What you will do → Copy the listing exactly, leaving out every picture.

Data for review →
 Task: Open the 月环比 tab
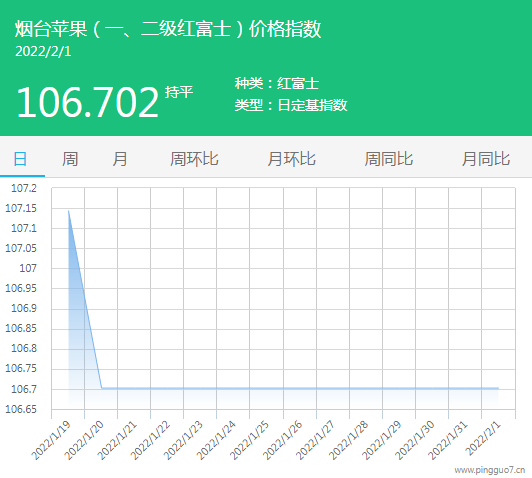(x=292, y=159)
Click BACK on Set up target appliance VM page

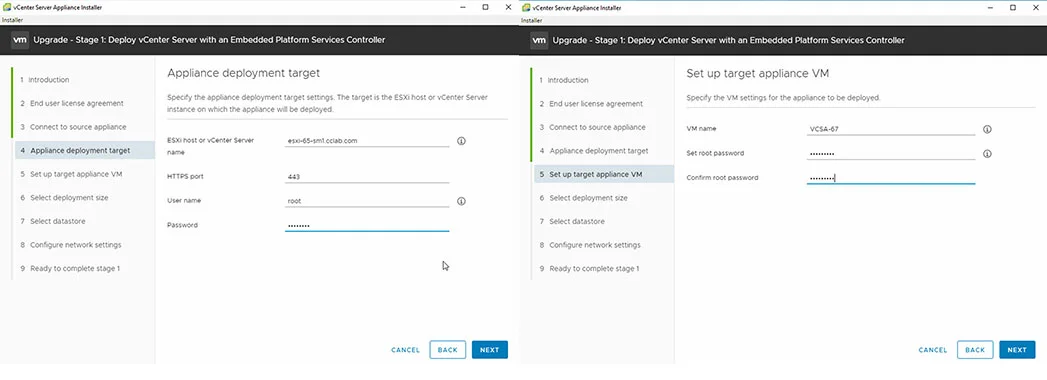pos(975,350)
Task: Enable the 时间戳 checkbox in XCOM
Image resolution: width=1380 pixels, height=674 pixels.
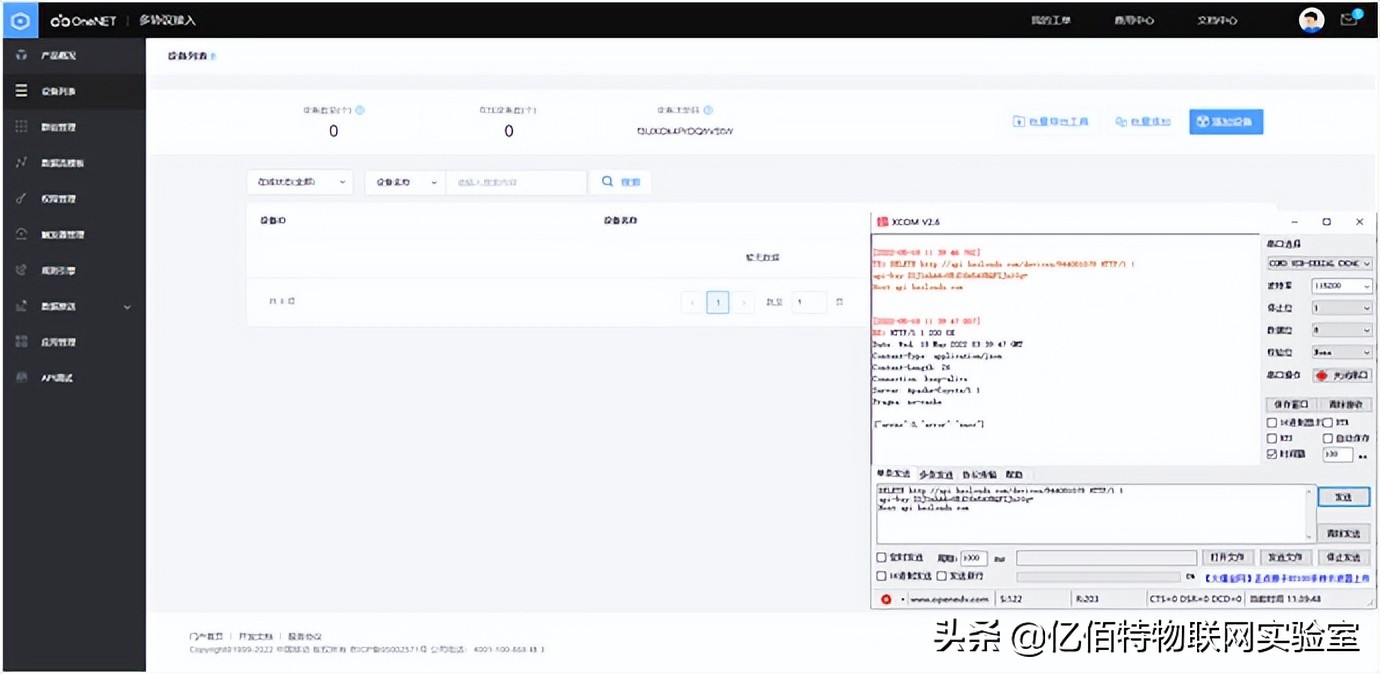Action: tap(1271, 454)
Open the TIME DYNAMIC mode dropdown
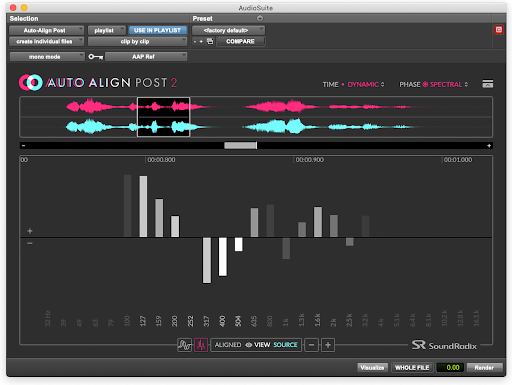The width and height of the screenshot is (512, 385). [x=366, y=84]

Result →
 Task: Open the 月环比 tab
(x=292, y=159)
Click BACK on Set up target appliance VM page

pos(975,350)
Task: Enable the 时间戳 checkbox in XCOM
Image resolution: width=1380 pixels, height=674 pixels.
Action: tap(1271, 454)
Open the TIME DYNAMIC mode dropdown
The width and height of the screenshot is (512, 385). [x=366, y=84]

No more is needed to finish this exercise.